What the task requires
Output these lines word for word, leaving out the pictures.

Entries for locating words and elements

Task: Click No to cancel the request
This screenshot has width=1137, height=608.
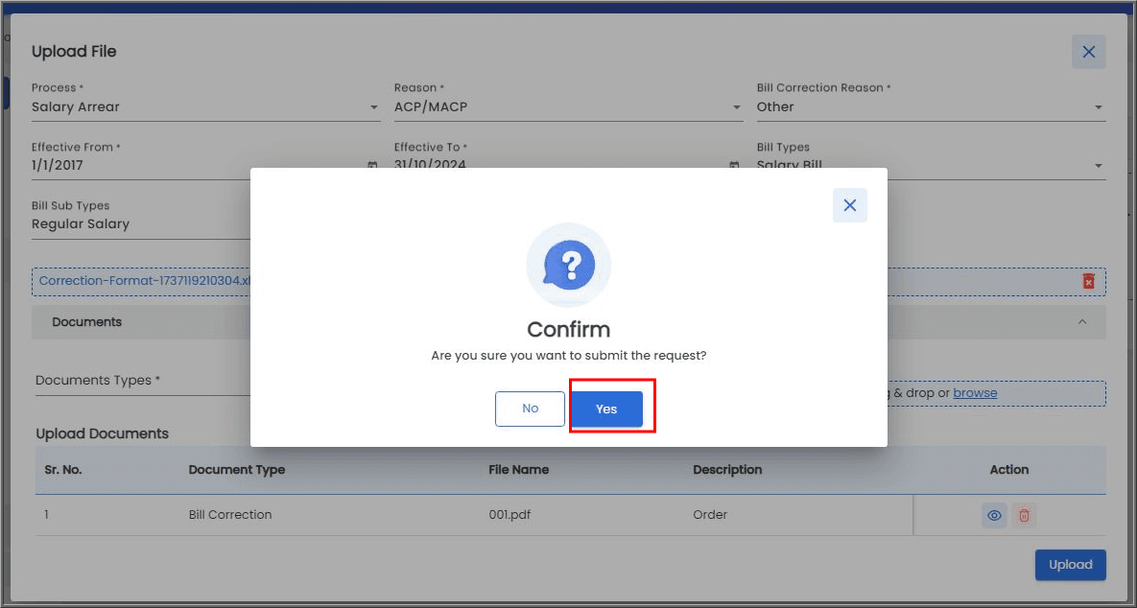Action: click(530, 409)
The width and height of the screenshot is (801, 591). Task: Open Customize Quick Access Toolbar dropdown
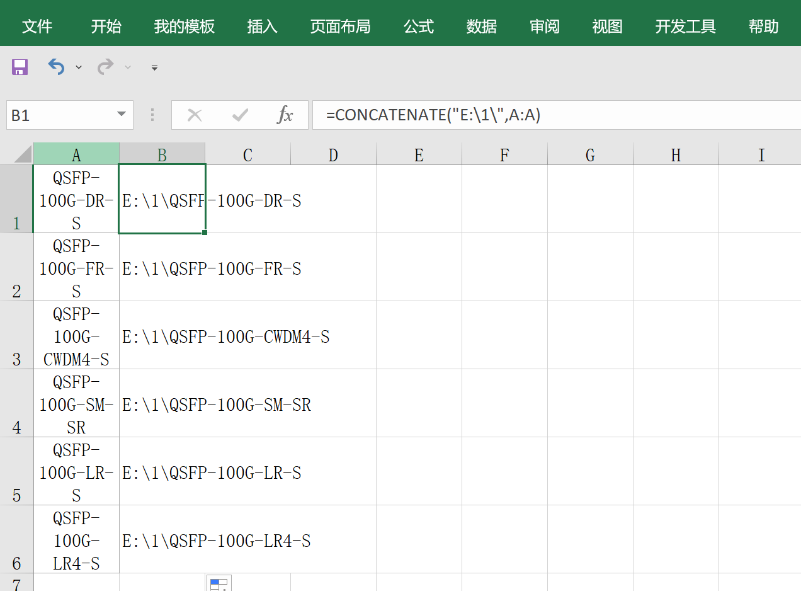pos(154,67)
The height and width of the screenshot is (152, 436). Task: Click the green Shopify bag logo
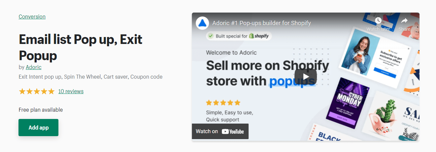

Answer to this exercise
Task: Click No to cancel the request
This screenshot has width=1137, height=608.
Action: click(530, 409)
The width and height of the screenshot is (801, 591). Task: Open Customize Quick Access Toolbar dropdown
pos(154,67)
The height and width of the screenshot is (152, 436). Task: Click the green Shopify bag logo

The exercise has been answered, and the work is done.